言わずと知れた九段会館は、結婚式やホテル、レストランに宴会、会議場を持つ複合商業施設。夏期の屋上のビアガーデンはとても有名で、ビール好きのメッカ。

この九段会館の昭和9年建設当時は軍人会館と言う名前で呼ばれていて、予備役等の訓練や宿泊のための軍の施設でした。

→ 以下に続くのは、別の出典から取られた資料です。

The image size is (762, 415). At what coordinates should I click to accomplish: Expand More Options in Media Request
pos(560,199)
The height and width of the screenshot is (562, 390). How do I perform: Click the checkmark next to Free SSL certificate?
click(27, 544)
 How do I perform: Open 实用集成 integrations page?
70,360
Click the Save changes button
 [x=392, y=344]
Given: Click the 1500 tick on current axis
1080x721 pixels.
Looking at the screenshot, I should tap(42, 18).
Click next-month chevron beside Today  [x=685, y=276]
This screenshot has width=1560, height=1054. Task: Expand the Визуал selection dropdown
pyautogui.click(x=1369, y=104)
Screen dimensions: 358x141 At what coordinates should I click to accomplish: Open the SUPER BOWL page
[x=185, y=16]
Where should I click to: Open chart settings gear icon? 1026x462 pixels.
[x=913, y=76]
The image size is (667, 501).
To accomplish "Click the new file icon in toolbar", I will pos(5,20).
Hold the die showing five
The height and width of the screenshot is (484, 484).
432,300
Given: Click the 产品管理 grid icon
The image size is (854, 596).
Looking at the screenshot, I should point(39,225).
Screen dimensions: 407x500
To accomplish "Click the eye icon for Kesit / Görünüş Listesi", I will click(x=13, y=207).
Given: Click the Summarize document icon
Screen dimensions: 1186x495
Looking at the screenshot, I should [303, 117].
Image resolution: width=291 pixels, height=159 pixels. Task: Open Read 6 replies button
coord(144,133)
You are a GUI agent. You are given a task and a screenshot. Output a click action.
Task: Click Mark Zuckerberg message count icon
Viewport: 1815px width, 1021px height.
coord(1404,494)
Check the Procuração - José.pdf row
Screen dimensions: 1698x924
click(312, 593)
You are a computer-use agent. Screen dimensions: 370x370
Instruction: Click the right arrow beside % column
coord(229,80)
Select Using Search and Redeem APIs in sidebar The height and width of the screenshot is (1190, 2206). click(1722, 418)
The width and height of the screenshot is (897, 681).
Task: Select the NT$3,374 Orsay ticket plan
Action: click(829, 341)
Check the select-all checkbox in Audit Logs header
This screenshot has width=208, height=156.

昭和11年2月26日未明の雪が舞い散る帝都東京の各所で、総理大臣を始め大蔵大臣など閣僚多数を陸軍青年将校らが襲撃するというクーデターが起きる。永田町や霞ヶ関、赤坂など政治の中枢は叛乱将校によって占拠されてしまう。昭和天皇の勅命により、事件を主導した将校は朝敵と見なされ、やがて投降し、部隊は原隊に復帰してクーデターは失敗に終わる。いわゆる、この2.26事件を収束するために、戒厳司令部の敷かれた場所が、霞ヶ関から皇居を挟んで対峙する、九段下の旧軍人会館、現九段会館。

九段会館の様な、モダンな建築の上に伝統的な瓦屋根という、些かアンバランスな帝冠建築と呼ばれる様式は、神奈川や愛知の県庁舎、名古屋市庁舎など2.26事件が起きた昭和初期に大変持てはやされました。

威厳があると同時に、どこか憂いのある建築。上下で分裂したアンビバレントな様式が、時代の空気をそのまま写しているかのようで、ずっと九段下でその姿を後世に伝えて欲しいです。

そんな九段会館のまだ未踏のビアガーデンにこの夏は必ず行く予定です。